Sobre o caso do Rhodes, uma nota emitida pela assessoria de Clésio afirma que o relatório da CGU é “inconsistente”. “Até os valores descontados dos trabalhadores (descontos em folha) e meramente repassados pelo Sest/Senat foram considerados pagamentos efetivos do Sest/Senat”, diz o texto.
Não haveria, de acordo com assessores de Clésio, necessidade de prestar contas de valores descontados do salário e repassados automaticamente ao Rhodes, uma espécie de fundo previdenciário. Na mesma nota, Clésio afirma que, embora presidente dos conselhos do Sest e do Senat, não fazia parte da diretoria executiva, responsável pela gestão das duas entidades.
Nos longínquos anos de 2003 e 2004, a CNT, presidida por Clésio,  protagonizou uma operação considerada suspeita pelo Ministério Público (MP) de Minas Gerais. De acordo com o MP, uma assessora de Clésio comandou um esquema em que R$ 31 milhões foram sacados pela CNT na boca do caixa de diversas agências bancárias.
Esses valores faziam parte de um montante de R$ 46 milhões, destinados pelo Sest e pelo Senat a duas entidades: o Instituto de Desenvolvimento, Assistência Técnica e Qualidade em Transporte (Idaq) e o Instituto João Alfredo Andrade (Ijaa). Os promotores afirmam que, a exemplo do que ocorreu com o Instituto Rhodes, não houve prestação de contas.

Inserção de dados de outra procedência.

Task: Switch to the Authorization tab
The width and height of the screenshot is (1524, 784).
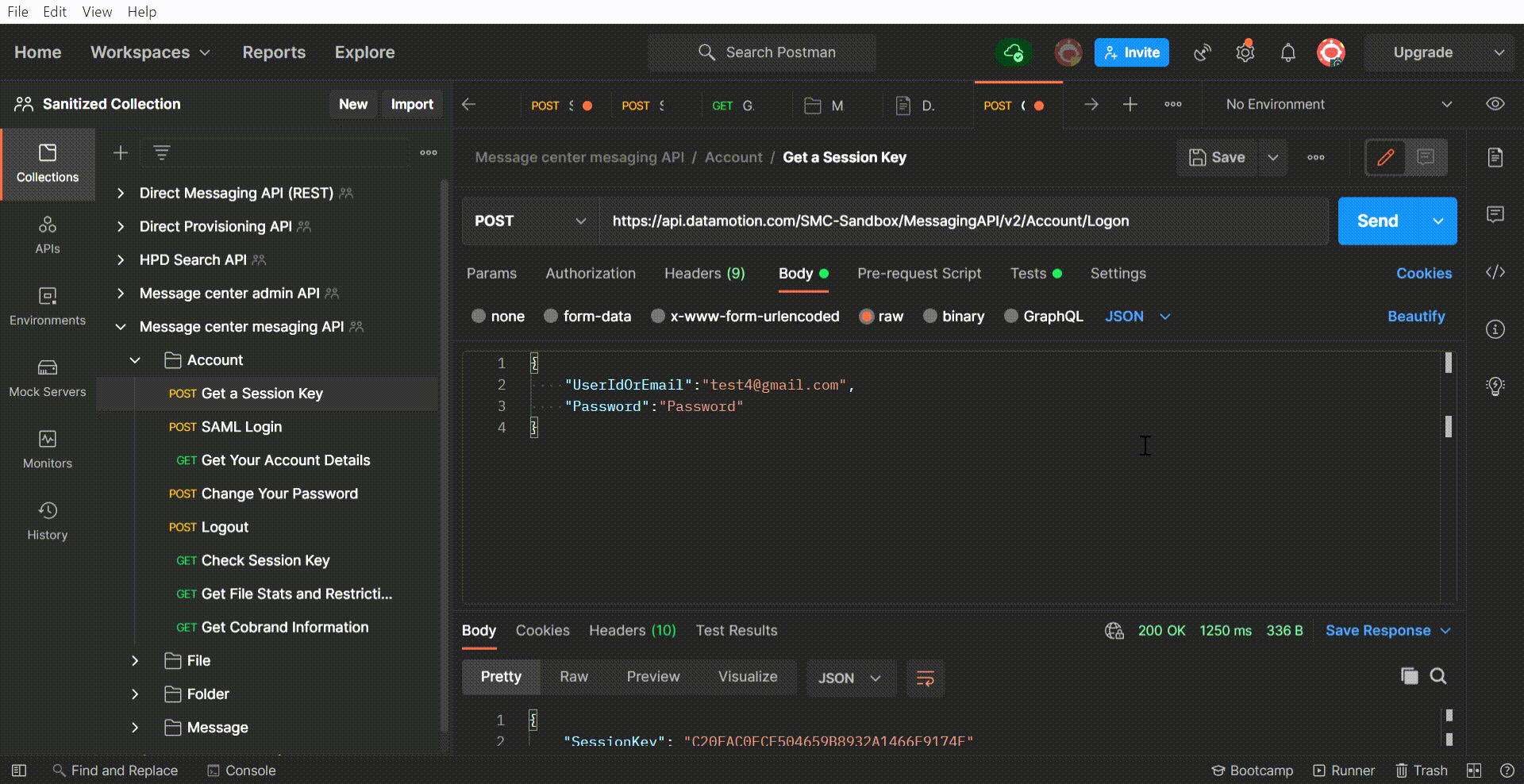Action: click(590, 273)
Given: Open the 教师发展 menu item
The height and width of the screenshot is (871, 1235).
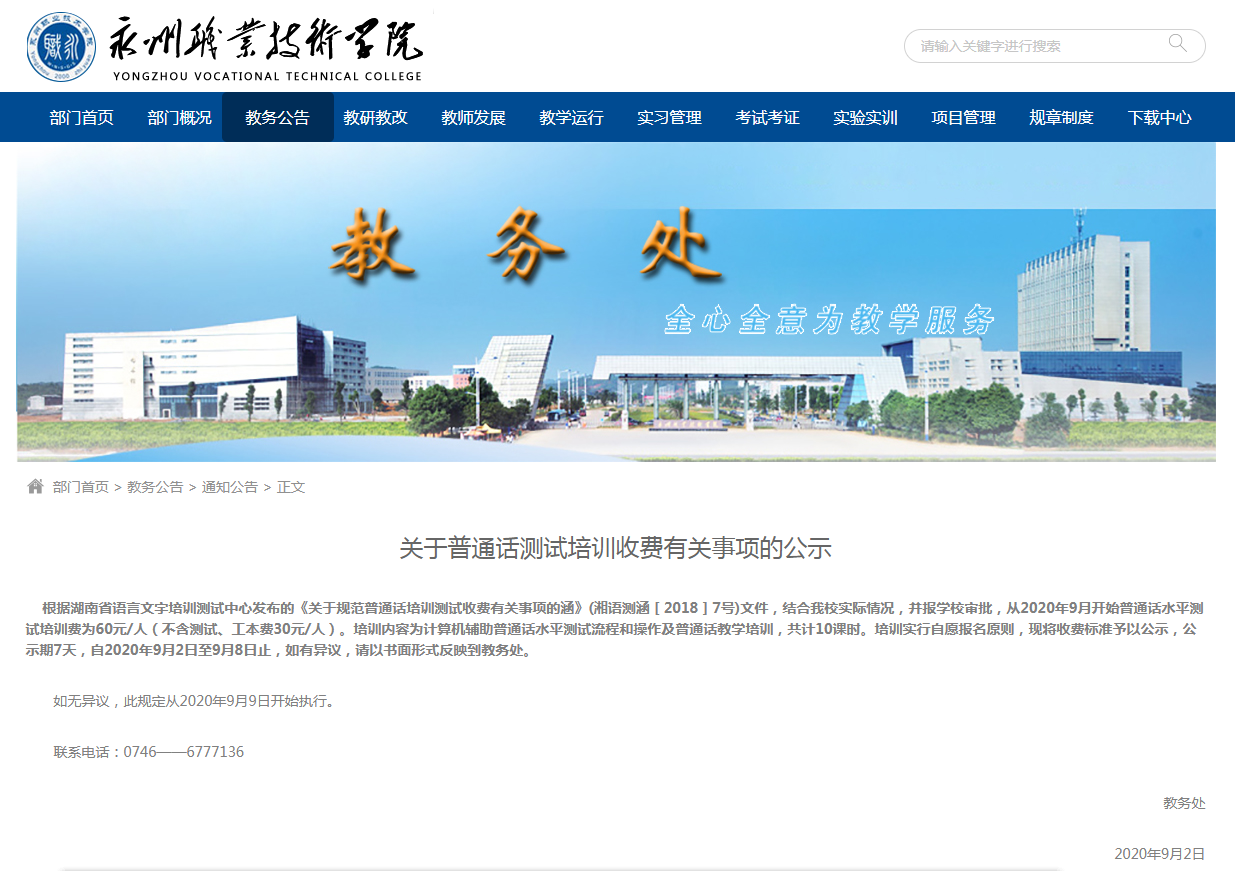Looking at the screenshot, I should [474, 117].
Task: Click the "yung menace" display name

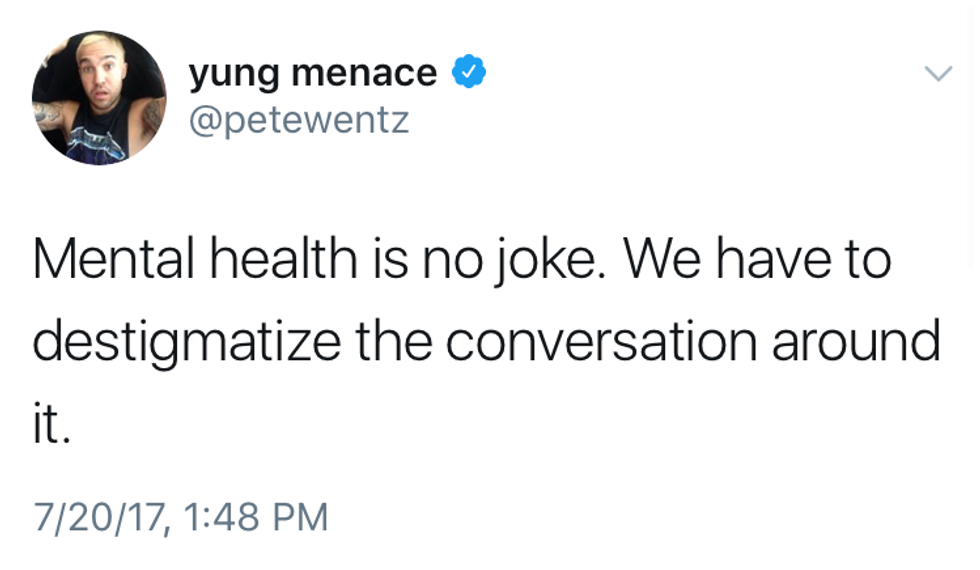Action: [x=312, y=74]

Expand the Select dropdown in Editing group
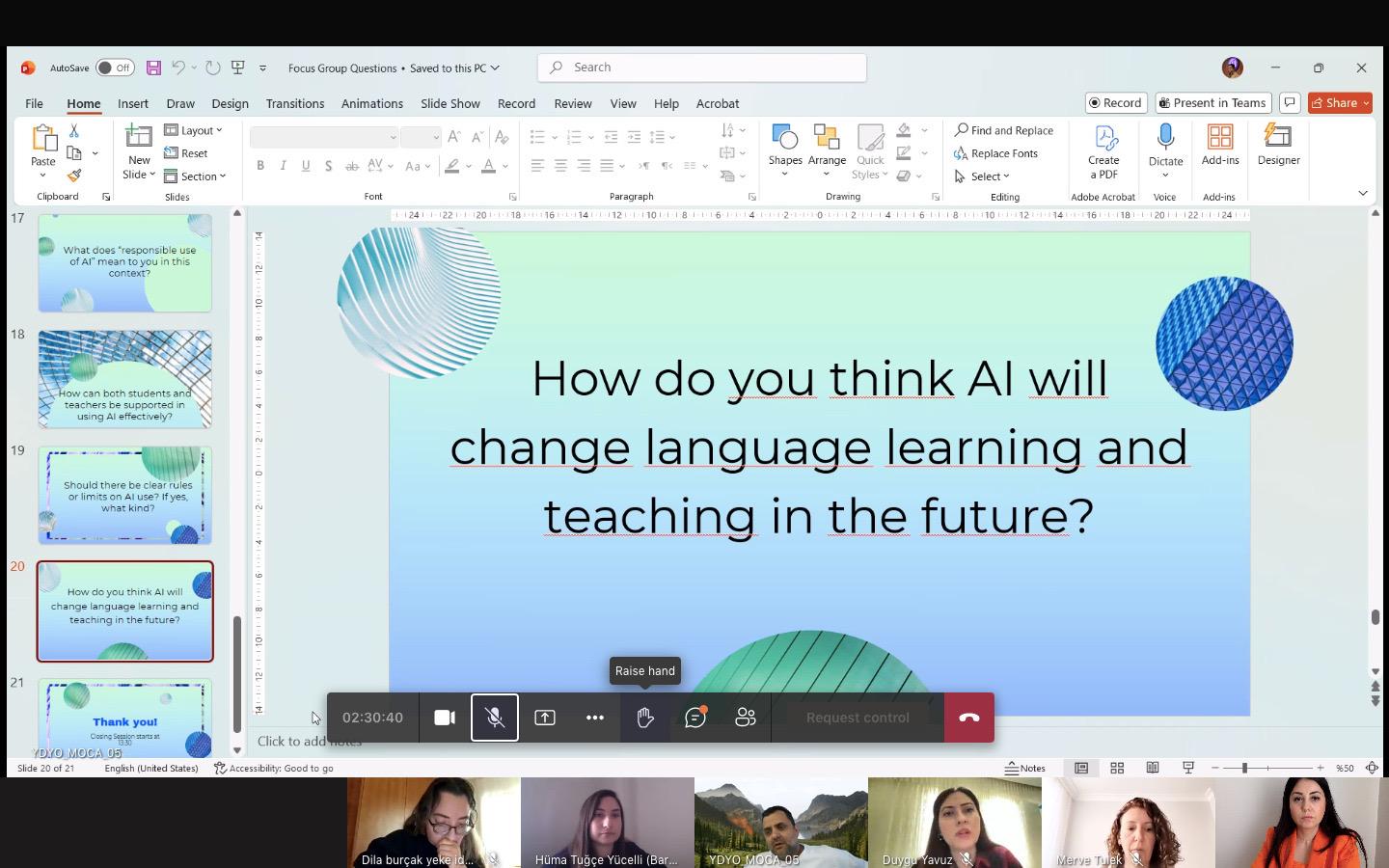tap(983, 176)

Parte dos saques, cerca de R$ 7 milhões, foi feita na mesma agência do Banco Rural em Brasília, onde parlamentares da base aliada do governo Lula fizeram os saques do esquema do mensalão, comandado, de acordo com o Supremo Tribunal Federal, pelo ex-ministro José Dirceu e operado pelo petista Delúbio Soares e pelo lobista Marcos Valério.
Valério é velho conhecido de Clésio. Os dois se conheceram, segundo o próprio Clésio, numa caminhada na orla da Lagoa da Pampulha, em Belo Horizonte. A partir dessas conversas, Clésio tornou-se sócio de Valério na agência SMP&B. Hoje são companheiros de agruras. Valério foi condenado a mais de 40 anos de prisão por sua atuação no mensalão.
Clésio é réu na ação penal 606, conhecida como “mensalão mineiro”. Ele é acusado de ter participado de um esquema de desvio e lavagem de dinheiro do governo de Minas Gerais para o financiamento da campanha eleitoral de reeleição de Eduardo Azeredo (PSDB), em 1998.
Clésio era seu candidato a vice, pelo antigo PFL. Sobre essa acusação, a assessoria de Clésio afirma que “uma investigação da Polícia Federal concluiu pela exclusão do nome de Clésio Andrade do processo por não encontrar nenhum indício de sua participação direta ou indireta nos fatos”.
 Afirma também que Clésio não era mais sócio de Valério no período em que, segundo a acusação, ocorreu o “mensalão mineiro”. Nos dois casos, não há nenhuma condenação contra Clésio. Espera-se a palavra final da Justiça e a apreciação do Tribunal de Contas da União sobre o trabalho da CGU.